体型はウナギやアナゴに似ており、全長は1メートルほどになります。(大きく成長した個体は2メートルを超えます)

それらと大きく異なるのは、ハモが口に鋭い歯を持っていることです。

活きたハモは水から出されると激しく暴れ、何にでも噛みつこうとするために非常に危険です。


ハモという名前の由来も、「食む:はむ」「噛む:はむ」から転じたものと言われます。

別の説ではウミヘビ(方言ではハム、ハブ)に似ているからとも。

漢字では魚が豊かと書いて「」です。


ハモの主な産地は瀬戸内海沿岸です。

元々は西日本でよく使われる魚であり、特に京料理には欠かせない食材でした。

これはハモが非常に強い生命力を持った魚であり、冷蔵技術が未発達であった時代でも活きた状態のままで京都までの輸送に耐えられたからです。


ハモが関西圏以外であまり食べられてこなかった理由としては、小骨の多さもあります。

この魚にはおおよそ600本を超える小骨があり、しかもそれらは長く、細く、不規則に散らばっています。

ハモを食べるためにはこの小骨を処理する工程が必須となります。

そのために他に新鮮な魚が獲れる地域では、あえて面倒なハモを食べることはなかったのです。


しかし、京都では活けた状態から料理に使うことのできるハモは珍重され、美味しく食べる工夫が考えられました。

身に散らばった小骨をピンセットのようなもので探して取り除いていては、大変な時間がかかる上に身が崩れて食感を損ねてしまいます。

そこで身を小骨ごと細かく切り刻んで、口に含んでも気にならないようにします。

これが「骨切り」と呼ばれる作業です。

開きにした状態のハモを「1寸(約3センチ)の身に対して、皮一枚を残して骨ごと24回切っていく」というまさに職人技です。

※3センチ(30ミリ)に24の切れ目を入れていくとすると、1切に許される幅は1.3ミリ以下。


これを行うには熟練した技術が必要となり、京都ではこれが出来てようやく板前として一人前という話も。

こうして骨切りしたハモを熱湯にくぐらせると、皮一枚で繋がっているため、皮を内側にして反りかえります。

これを「湯引きハモ」「牡丹ハモ」と呼びます。

一般にハモを目にする機会があるのは、ここまでの加工がなされたものがほとんどでしょう。

※京都の祇園祭や、大阪の天神祭などではハモ料理の出店がありますので、気軽に味わうことができます。


ハモの旬の季節は夏から秋です。

「ハモは梅雨の水を飲んで育つ」という言葉があるように、梅雨からが美味しい季節です。

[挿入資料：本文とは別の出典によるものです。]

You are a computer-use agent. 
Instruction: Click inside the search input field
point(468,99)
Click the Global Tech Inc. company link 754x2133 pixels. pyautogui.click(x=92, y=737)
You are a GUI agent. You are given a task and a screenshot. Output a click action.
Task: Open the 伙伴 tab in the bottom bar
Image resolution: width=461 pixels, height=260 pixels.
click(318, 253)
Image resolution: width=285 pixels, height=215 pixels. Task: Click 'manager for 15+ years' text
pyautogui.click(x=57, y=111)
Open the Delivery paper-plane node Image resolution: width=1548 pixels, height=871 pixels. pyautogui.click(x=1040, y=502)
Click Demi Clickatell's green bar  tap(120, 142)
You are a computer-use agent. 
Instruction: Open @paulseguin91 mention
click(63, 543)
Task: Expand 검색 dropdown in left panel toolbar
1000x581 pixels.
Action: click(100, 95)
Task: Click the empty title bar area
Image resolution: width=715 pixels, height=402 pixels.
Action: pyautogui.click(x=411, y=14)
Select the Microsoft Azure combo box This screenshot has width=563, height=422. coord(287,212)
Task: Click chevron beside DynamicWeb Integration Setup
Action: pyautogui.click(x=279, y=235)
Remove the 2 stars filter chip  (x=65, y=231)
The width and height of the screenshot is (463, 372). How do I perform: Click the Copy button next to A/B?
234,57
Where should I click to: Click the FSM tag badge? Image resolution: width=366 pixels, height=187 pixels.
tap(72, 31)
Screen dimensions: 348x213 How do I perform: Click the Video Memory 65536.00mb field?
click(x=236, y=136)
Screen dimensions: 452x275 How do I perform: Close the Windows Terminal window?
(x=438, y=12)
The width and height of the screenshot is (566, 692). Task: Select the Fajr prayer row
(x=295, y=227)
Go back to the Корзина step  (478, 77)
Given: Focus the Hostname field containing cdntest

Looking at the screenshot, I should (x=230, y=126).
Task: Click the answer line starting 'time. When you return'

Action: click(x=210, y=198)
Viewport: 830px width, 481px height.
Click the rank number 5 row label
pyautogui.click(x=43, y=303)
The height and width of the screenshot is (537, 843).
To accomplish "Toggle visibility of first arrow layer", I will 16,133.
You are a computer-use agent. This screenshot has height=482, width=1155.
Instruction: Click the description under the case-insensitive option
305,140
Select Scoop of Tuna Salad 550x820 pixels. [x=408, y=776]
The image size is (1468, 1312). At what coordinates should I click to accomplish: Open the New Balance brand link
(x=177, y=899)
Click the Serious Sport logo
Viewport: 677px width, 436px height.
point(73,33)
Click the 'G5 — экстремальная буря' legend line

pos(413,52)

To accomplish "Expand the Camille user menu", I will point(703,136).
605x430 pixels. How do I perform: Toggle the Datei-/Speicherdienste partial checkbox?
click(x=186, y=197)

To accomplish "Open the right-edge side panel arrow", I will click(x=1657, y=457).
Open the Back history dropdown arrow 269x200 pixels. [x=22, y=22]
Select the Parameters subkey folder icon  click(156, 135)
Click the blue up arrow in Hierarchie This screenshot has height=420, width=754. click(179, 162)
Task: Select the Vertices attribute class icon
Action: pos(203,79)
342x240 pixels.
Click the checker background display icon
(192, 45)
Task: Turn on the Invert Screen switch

特に7月には需要の大きい祇園祭、天神祭と旬が重なるため、価格が高騰します。

※およそ2万匹のハモが祇園祭のために京都市場に集められます。


8月~9月頃はハモの産卵期にあたり、身も痩せて価格が下落します。

それが10月も後半になってくると、せっせとエサを食べて再び身が肥えてきます。

秋のハモは「金ハモ」「落ちハモ」と呼ばれて第2の旬にあたります。

よって、梅雨から初夏までと晩秋が美味しい時期と言えるのではないでしょうか。


湯引きハモは梅肉などと和えてあっさりとした味付けにするのが定番です。

涼しげな見た目と合わさって、夏にぴったりな料理です。

しっかりと加工がされたものなら天ぷらなどにしても美味しくいただけます。


美味しいハモを、是非ご賞味ください。